Note how many lines in these entries contain "will", and reply with that number alone.

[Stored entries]

++++++++++

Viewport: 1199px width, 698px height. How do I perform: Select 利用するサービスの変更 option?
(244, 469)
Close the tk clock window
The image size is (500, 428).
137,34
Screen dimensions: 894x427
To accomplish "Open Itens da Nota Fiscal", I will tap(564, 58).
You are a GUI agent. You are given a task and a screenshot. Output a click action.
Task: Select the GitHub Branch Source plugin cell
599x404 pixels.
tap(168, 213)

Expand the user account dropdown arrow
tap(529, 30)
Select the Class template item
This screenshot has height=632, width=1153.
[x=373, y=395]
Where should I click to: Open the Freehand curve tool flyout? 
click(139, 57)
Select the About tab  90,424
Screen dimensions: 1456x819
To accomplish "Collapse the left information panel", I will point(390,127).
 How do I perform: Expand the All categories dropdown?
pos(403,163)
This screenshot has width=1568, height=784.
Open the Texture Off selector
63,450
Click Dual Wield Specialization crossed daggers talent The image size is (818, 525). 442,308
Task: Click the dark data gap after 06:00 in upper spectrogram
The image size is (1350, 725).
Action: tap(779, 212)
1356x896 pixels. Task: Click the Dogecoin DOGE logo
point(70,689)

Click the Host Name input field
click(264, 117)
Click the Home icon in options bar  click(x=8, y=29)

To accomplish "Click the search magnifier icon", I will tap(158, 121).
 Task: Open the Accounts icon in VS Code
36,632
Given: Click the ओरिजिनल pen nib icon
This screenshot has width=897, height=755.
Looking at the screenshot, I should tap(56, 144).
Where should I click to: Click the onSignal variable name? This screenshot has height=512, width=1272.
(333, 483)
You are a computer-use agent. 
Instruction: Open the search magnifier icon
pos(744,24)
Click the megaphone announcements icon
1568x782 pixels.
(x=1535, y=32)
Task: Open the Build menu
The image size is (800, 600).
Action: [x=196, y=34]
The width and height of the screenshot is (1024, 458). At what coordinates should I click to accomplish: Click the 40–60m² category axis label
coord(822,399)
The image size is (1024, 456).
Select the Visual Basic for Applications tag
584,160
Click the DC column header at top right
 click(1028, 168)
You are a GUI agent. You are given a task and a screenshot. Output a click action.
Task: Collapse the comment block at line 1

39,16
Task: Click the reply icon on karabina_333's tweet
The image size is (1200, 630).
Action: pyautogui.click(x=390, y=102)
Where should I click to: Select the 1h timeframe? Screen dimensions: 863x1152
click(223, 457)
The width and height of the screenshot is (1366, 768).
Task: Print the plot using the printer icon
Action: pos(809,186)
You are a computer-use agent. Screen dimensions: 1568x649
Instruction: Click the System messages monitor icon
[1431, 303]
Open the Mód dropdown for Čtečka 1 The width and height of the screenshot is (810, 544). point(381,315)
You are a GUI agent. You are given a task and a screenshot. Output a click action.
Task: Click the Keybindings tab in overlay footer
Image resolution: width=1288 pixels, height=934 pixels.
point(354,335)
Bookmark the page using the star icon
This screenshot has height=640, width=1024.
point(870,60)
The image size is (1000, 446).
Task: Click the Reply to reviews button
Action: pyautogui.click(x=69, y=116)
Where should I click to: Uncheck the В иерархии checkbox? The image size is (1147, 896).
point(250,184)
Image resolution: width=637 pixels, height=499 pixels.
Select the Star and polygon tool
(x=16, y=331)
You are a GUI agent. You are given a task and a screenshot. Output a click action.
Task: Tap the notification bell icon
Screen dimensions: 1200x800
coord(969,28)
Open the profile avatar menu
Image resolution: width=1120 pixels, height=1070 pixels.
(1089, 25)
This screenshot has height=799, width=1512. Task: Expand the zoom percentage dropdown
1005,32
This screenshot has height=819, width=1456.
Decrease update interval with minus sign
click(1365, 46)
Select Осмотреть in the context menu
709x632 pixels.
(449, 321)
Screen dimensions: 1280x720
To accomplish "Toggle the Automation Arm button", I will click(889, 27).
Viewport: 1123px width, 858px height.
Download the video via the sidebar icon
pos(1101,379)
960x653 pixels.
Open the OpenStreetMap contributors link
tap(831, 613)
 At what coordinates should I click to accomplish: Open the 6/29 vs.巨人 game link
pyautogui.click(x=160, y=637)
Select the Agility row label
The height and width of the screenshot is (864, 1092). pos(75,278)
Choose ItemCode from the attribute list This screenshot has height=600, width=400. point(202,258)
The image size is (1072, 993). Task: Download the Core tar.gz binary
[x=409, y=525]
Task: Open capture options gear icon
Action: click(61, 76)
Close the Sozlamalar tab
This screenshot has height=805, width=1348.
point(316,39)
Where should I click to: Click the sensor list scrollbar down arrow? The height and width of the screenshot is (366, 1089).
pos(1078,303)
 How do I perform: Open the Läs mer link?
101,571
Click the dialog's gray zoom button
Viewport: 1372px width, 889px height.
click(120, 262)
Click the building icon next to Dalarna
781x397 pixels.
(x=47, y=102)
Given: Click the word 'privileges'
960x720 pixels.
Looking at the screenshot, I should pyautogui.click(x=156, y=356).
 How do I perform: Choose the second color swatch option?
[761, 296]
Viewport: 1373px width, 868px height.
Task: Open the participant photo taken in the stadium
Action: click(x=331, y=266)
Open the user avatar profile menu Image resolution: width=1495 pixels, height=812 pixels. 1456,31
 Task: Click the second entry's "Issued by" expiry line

++++++++++

- Solution for this exercise -
4